The decision to name his third national security advisor, which Trump characteristically first disclosed in a tweet, follows months of speculation about McMaster’s potential ouster. Administration officials, speaking anonymously, have been saying for weeks that the president had tired of McMaster’s methodical approach to the job and wanted a more aggressive leader who would compel Cabinet secretaries to more quickly implement the president’s policies.
Coupled with Trump’s decision last week to replace Secretary of State Rex Tillerson with Mike Pompeo, currently the CIA director, the moves suggest that the administration will shed even more of the approaches favored by the Republican foreign policy establishment in favor of confrontational policies on subjects such as Iran and North Korea.
During roughly a year as the White House national security chief, McMaster never developed a tight bond with Trump. But the president developed a grudging respect for McMaster’s willingness to present him with advice that contradicted his impulses, aides have said. Still, the constant friction was clearly wearing on both men.
As recently as several days ago, White House aides had said Trump might keep McMaster at his side until after the planned summit with North Korean leader Kim Jong Un, which is scheduled for May.
“The timeline was expedited as they both felt it was important to have the new team in place, instead of constant speculation,” a White House official said, speaking on condition of anonymity.
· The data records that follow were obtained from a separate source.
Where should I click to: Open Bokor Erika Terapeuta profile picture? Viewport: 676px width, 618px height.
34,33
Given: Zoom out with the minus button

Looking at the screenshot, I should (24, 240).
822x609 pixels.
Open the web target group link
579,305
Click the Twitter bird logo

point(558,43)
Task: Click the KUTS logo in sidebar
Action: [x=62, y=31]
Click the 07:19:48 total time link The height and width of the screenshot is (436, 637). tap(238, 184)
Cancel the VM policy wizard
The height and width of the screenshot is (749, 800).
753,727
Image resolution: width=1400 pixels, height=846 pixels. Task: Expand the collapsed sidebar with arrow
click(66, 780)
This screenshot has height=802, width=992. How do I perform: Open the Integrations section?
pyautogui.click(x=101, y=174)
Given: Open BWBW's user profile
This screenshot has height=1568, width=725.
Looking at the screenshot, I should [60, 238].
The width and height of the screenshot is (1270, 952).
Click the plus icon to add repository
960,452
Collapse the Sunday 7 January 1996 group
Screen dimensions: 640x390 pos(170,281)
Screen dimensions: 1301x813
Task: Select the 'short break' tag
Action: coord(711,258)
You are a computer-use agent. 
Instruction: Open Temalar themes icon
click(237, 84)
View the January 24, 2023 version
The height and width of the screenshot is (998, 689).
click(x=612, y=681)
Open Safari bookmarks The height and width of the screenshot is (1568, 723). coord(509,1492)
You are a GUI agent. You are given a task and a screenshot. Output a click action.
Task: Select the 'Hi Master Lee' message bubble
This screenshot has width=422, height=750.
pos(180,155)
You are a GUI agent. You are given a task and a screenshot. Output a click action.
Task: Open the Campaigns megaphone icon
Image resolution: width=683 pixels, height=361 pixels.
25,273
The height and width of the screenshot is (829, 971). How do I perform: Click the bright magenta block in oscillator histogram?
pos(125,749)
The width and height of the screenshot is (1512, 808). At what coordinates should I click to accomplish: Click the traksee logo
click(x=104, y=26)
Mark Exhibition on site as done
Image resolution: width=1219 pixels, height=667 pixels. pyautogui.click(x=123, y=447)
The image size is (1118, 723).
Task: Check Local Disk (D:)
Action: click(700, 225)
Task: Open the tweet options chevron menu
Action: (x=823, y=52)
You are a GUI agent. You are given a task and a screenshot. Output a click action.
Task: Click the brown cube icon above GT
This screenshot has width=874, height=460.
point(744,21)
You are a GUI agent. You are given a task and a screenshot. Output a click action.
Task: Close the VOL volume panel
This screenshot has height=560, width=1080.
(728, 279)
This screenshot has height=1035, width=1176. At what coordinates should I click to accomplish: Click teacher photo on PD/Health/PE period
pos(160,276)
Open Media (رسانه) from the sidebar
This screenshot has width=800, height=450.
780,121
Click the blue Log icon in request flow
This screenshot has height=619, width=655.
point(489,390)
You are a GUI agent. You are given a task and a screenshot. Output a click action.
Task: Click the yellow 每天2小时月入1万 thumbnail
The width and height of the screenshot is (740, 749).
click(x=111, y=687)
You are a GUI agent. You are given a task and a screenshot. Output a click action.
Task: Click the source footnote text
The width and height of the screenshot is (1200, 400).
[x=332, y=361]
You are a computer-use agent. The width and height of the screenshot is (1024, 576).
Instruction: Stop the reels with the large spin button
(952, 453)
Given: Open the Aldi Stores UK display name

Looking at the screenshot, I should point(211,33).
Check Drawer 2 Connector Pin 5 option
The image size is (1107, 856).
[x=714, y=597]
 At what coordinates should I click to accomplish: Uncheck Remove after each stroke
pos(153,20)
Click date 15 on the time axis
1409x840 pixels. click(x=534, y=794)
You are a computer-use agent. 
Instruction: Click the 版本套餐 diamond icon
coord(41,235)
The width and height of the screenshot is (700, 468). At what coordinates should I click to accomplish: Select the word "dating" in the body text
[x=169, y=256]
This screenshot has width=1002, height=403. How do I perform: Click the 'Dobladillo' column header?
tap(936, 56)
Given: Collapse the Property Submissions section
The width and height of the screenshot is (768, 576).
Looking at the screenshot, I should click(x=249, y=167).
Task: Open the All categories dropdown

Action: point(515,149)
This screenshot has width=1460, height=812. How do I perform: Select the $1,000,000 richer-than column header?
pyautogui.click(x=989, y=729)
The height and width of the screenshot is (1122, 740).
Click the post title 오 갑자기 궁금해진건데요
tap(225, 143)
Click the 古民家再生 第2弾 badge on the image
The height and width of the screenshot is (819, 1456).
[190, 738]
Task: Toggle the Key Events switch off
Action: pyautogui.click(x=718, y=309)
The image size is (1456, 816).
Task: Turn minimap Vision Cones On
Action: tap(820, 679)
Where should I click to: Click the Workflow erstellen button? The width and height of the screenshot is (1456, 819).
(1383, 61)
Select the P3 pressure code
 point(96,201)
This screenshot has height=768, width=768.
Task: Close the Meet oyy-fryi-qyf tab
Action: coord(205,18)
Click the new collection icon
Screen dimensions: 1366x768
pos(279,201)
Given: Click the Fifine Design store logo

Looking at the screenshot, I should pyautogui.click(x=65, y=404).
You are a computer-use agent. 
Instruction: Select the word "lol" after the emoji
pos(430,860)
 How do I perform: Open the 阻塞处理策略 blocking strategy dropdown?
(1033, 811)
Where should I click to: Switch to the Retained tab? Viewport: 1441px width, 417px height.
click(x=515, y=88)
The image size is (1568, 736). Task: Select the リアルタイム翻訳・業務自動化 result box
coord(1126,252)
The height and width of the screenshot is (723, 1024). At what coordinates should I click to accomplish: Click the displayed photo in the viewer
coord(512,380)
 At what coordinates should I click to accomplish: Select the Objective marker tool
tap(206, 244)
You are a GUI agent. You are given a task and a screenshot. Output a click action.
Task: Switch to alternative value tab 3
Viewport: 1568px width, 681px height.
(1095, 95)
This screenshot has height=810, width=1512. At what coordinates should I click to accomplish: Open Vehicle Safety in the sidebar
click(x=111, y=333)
The official acknowledged that Trump and McMaster had been discussing the national security advisor’s departure “for some time.”
McMaster, a three-star general, will leave the White House in mid-April and plans to retire from the Army this summer, he said in a statement released by the White House.
On Twitter, Trump referred to Bolton, former ambassador to the United Nations, before McMaster, saying he was “pleased to announce” that Bolton would become national security advisor April 9. “I am very thankful for the service of General H.R. McMaster who has done an outstanding job & will always remain my friend,” Trump added.
In a subsequent statement, Trump paid tribute to McMaster’s three decades of military service.
McMaster’s departure comes at a fraught time for the White House as Trump prepares for the meeting with Kim. McMaster, who has been deeply involved in Korea policy, spent the previous weekend in San Francisco meeting with Japanese and South Korean security officials about how to orchestrate the meeting and maintain economic pressure on North Korea.
Trump also faces crucial decisions on the deal with Iran that the Obama administration negotiated to restrain that country’s nuclear program. He seems increasingly likely to abandon the pact, officials say. Trump cited disagreements over the Iran deal as a main reason for his decision last week to fire Tillerson.
Bolton has long been one of the GOP’s strongest voices and experts on national security issues, but one who has made many foes within the Republican foreign policy establishment.
He was U.N. ambassador in 2005-06 under President George W. Bush and has more recently served as a commentator for Fox News. He was initially considered by Trump to be secretary of State as he built his first Cabinet after the 2016 election, but Trump, then the president-elect, reportedly decided that Bolton, with his distinctive bushy mustache, didn’t “look” the part.
A national security advisor does not have to be confirmed by the Senate.
Trump’s first security advisor was Michael Flynn, who lasted less than a month before he was forced out, ostensibly for lying to his colleagues about contacts with the Russian ambassador.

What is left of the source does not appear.